Every entry must be duplicated precisely as written.
********
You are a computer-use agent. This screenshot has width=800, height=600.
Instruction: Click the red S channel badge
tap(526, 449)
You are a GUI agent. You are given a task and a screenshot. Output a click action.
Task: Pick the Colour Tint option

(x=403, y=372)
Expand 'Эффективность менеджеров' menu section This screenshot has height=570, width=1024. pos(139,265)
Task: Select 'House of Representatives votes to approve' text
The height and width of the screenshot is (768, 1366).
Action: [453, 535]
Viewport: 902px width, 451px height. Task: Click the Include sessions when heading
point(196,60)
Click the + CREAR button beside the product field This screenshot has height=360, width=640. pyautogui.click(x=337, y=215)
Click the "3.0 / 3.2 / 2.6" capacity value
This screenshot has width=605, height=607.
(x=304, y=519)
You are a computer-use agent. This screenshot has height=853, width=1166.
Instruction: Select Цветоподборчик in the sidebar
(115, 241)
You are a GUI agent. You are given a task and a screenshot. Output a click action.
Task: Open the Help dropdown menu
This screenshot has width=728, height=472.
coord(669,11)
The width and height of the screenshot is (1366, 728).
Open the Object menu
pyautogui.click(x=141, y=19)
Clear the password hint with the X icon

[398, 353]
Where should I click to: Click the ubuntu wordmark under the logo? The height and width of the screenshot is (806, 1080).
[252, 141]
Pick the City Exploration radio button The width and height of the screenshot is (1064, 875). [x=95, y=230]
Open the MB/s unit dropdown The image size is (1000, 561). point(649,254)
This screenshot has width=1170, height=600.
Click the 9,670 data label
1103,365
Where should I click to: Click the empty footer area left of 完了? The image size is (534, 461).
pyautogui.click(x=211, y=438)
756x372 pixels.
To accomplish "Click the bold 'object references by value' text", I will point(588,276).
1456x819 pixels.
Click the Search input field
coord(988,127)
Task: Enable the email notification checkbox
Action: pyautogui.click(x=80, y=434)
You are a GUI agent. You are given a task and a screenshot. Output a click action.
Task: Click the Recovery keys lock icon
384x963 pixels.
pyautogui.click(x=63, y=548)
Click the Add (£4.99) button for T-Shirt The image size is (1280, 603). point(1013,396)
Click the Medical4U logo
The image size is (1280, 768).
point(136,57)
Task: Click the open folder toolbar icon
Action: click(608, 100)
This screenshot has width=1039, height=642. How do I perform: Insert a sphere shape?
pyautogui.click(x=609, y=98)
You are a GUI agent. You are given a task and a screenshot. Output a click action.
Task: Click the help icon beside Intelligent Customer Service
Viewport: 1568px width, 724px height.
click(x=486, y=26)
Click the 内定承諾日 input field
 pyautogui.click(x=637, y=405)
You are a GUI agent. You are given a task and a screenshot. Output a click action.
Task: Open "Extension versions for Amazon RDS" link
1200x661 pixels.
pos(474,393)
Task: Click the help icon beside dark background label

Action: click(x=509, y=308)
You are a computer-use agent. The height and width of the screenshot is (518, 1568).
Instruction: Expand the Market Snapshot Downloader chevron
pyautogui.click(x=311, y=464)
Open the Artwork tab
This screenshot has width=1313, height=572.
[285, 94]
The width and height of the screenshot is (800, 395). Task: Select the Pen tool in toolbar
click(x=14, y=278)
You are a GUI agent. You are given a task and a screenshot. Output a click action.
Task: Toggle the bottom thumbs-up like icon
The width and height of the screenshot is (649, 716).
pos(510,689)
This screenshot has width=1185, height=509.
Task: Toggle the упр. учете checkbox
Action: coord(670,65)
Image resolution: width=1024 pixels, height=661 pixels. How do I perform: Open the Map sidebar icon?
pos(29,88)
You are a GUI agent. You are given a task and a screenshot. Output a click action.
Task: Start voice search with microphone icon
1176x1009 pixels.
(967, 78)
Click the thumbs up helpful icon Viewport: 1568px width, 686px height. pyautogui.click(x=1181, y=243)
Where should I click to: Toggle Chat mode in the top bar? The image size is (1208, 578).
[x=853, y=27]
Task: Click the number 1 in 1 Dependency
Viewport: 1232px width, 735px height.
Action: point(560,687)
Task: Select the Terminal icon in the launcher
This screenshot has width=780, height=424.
********
## YOUR RESPONSE
You are a computer-use agent. This screenshot has width=800, height=600.
Instruction: Click the red S channel badge
tap(526, 449)
You are a GUI agent. You are given a task and a screenshot. Output a click action.
Task: Pick the Colour Tint option

(x=403, y=372)
Expand 'Эффективность менеджеров' menu section This screenshot has height=570, width=1024. pos(139,265)
Task: Select 'House of Representatives votes to approve' text
The height and width of the screenshot is (768, 1366).
Action: [453, 535]
Viewport: 902px width, 451px height. Task: Click the Include sessions when heading
point(196,60)
Click the + CREAR button beside the product field This screenshot has height=360, width=640. pyautogui.click(x=337, y=215)
Click the "3.0 / 3.2 / 2.6" capacity value
This screenshot has width=605, height=607.
(x=304, y=519)
You are a computer-use agent. This screenshot has height=853, width=1166.
Instruction: Select Цветоподборчик in the sidebar
(115, 241)
You are a GUI agent. You are given a task and a screenshot. Output a click action.
Task: Open the Help dropdown menu
This screenshot has width=728, height=472.
coord(669,11)
The width and height of the screenshot is (1366, 728).
Open the Object menu
pyautogui.click(x=141, y=19)
Clear the password hint with the X icon

[398, 353]
Where should I click to: Click the ubuntu wordmark under the logo? The height and width of the screenshot is (806, 1080).
[252, 141]
Pick the City Exploration radio button The width and height of the screenshot is (1064, 875). [x=95, y=230]
Open the MB/s unit dropdown The image size is (1000, 561). point(649,254)
This screenshot has width=1170, height=600.
Click the 9,670 data label
1103,365
Where should I click to: Click the empty footer area left of 完了? The image size is (534, 461).
pyautogui.click(x=211, y=438)
756x372 pixels.
To accomplish "Click the bold 'object references by value' text", I will point(588,276).
1456x819 pixels.
Click the Search input field
coord(988,127)
Task: Enable the email notification checkbox
Action: pyautogui.click(x=80, y=434)
You are a GUI agent. You are given a task and a screenshot. Output a click action.
Task: Click the Recovery keys lock icon
384x963 pixels.
pyautogui.click(x=63, y=548)
Click the Add (£4.99) button for T-Shirt The image size is (1280, 603). point(1013,396)
Click the Medical4U logo
The image size is (1280, 768).
point(136,57)
Task: Click the open folder toolbar icon
Action: click(608, 100)
This screenshot has width=1039, height=642. How do I perform: Insert a sphere shape?
pyautogui.click(x=609, y=98)
You are a GUI agent. You are given a task and a screenshot. Output a click action.
Task: Click the help icon beside Intelligent Customer Service
Viewport: 1568px width, 724px height.
click(x=486, y=26)
Click the 内定承諾日 input field
 pyautogui.click(x=637, y=405)
You are a GUI agent. You are given a task and a screenshot. Output a click action.
Task: Open "Extension versions for Amazon RDS" link
1200x661 pixels.
pos(474,393)
Task: Click the help icon beside dark background label

Action: click(x=509, y=308)
You are a computer-use agent. The height and width of the screenshot is (518, 1568).
Instruction: Expand the Market Snapshot Downloader chevron
pyautogui.click(x=311, y=464)
Open the Artwork tab
This screenshot has width=1313, height=572.
[285, 94]
The width and height of the screenshot is (800, 395). Task: Select the Pen tool in toolbar
click(x=14, y=278)
You are a GUI agent. You are given a task and a screenshot. Output a click action.
Task: Toggle the bottom thumbs-up like icon
The width and height of the screenshot is (649, 716).
pos(510,689)
This screenshot has width=1185, height=509.
Task: Toggle the упр. учете checkbox
Action: coord(670,65)
Image resolution: width=1024 pixels, height=661 pixels. How do I perform: Open the Map sidebar icon?
pos(29,88)
You are a GUI agent. You are given a task and a screenshot. Output a click action.
Task: Start voice search with microphone icon
1176x1009 pixels.
(967, 78)
Click the thumbs up helpful icon Viewport: 1568px width, 686px height. pyautogui.click(x=1181, y=243)
Where should I click to: Toggle Chat mode in the top bar? The image size is (1208, 578).
[x=853, y=27]
Task: Click the number 1 in 1 Dependency
Viewport: 1232px width, 735px height.
Action: point(560,687)
Task: Select the Terminal icon in the launcher
This screenshot has width=780, height=424.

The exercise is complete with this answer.